Chairman: Thank you Justin for the presentation of this very elegant work. We have time for some questions or comments. May I ask the first question? I have just a first question myself Justin. My question is, is there a direct effect of PTH on FGF23 secretion or synthesis?

Dr. Silver: Well, it’s a very good question. In patients if you perform a parathyroidectomy, either patients with primary hyperparathyroidism or patients with tertiary hyperparathyroidism, the serum FGF23 levels go down not very much but they do go down, so it is suggestive that there may be some counter regulatory mechanisms. But of course, we’re also regulating serum phosphorous which is a major regulator of FGF23 and there has been no study done that I know of where there have actually been very good control also of serum phosphorous. But these are the studies that obviously people are dreaming and thinking about. Perhaps the ASN will learn more about this.
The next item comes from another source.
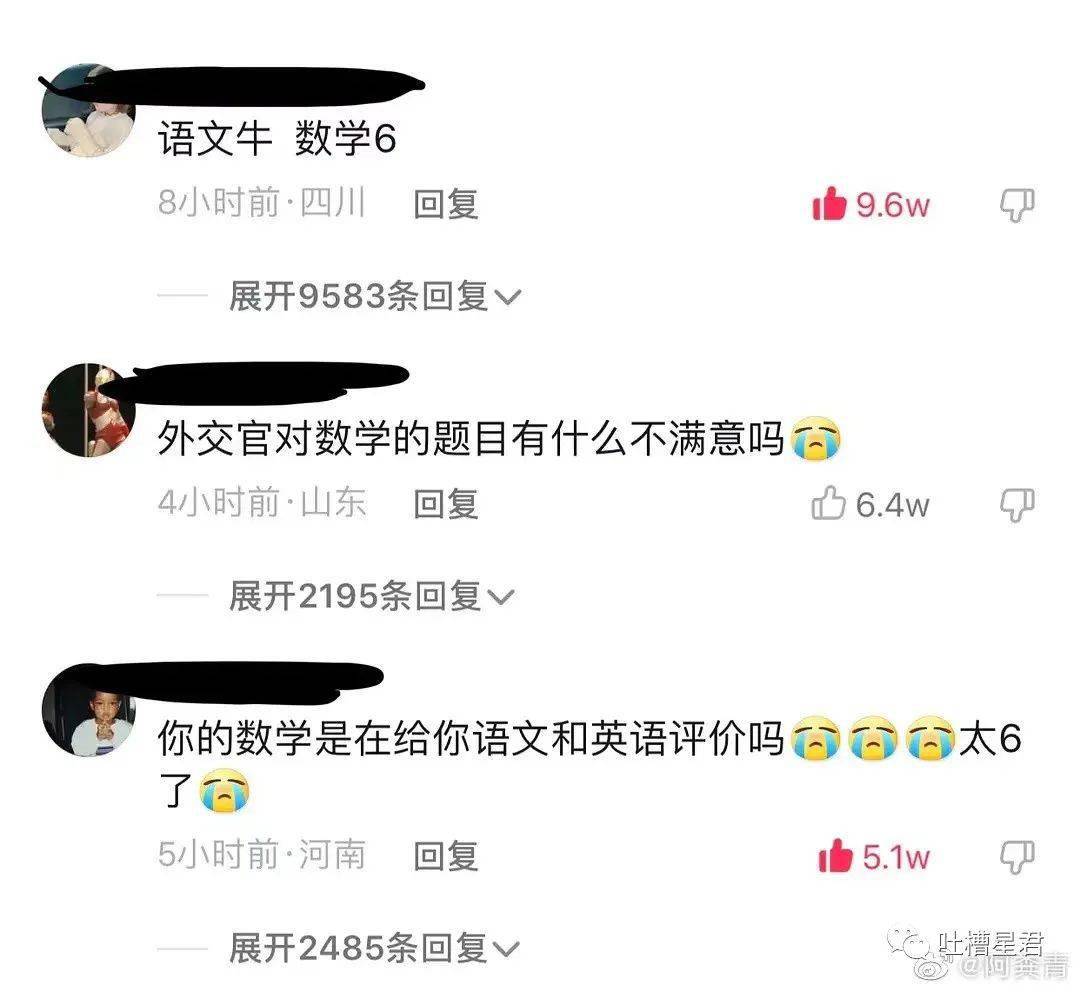Reply to the 山东 user's comment
The height and width of the screenshot is (992, 1080).
click(x=446, y=504)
Chairman: Ok doctor Dusso?

Dr. Dusso: If I can ask two questions?

Chairman: Wait a minute we are running a little bit late so first one let’s see.

Dr. Dusso: Just one ok.

Chairman: Choose which one, an easy one.

Dr. Dusso: I am very confused. The problem is that in the patient there was a report in PANS of a patient that had a constitutive klotho activation and this patient had very high PTH, very high parathyroid hyperplasia and that was independent of phosphorous levels. My confusion is like also with the paper in Science showing that klotho stimulates PTH secretion.

Dr. Silver: Well thank you very much. There’s a report in PANS by Brownstein and colleagues that a patient with a mutation, a translocation actually involving the klotho gene had high serum PTH levels and they called it an activating mutation but they didn’t prove it. There was a much more relevant paper from the laboratory of Michael Econs which was in JCI and they showed that a single patient with an inactivating mutation of klotho had very high serum PTH levels. So it depends which paper you choose, so I prefer the Econs paper.

Chairman: Thank you a short last question, short last answer.   

Question: Justin, Mariano Rodriguez Cordoba. If FGF23 was invented to get rid of phosphate why would FGF23 decrease PTH which is a good companion to decrease phosphate in the body?

Dr. Silver: Well thank you. Obviously Mariano I don’t know the answer but there are always counter regulatory mechanisms. How does vitamin D or PTH act to increase serum calcium and then act to increase 1, 25 vitamin D which then acts on a self to decrease it? But if you look at the time sequence these things are probably more logical. Nature was there before us it seems that even -- was there before us.

Chairman: Thank you very much Justin.